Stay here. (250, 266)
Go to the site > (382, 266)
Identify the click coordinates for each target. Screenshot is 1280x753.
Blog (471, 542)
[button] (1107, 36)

### What the exercise asks
From the first line to the last, write out the listing exactly.

### Answer
Stay here. (250, 266)
Go to the site > (382, 266)
Identify the click coordinates for each target. Screenshot is 1280x753.
Blog (471, 542)
[button] (1107, 36)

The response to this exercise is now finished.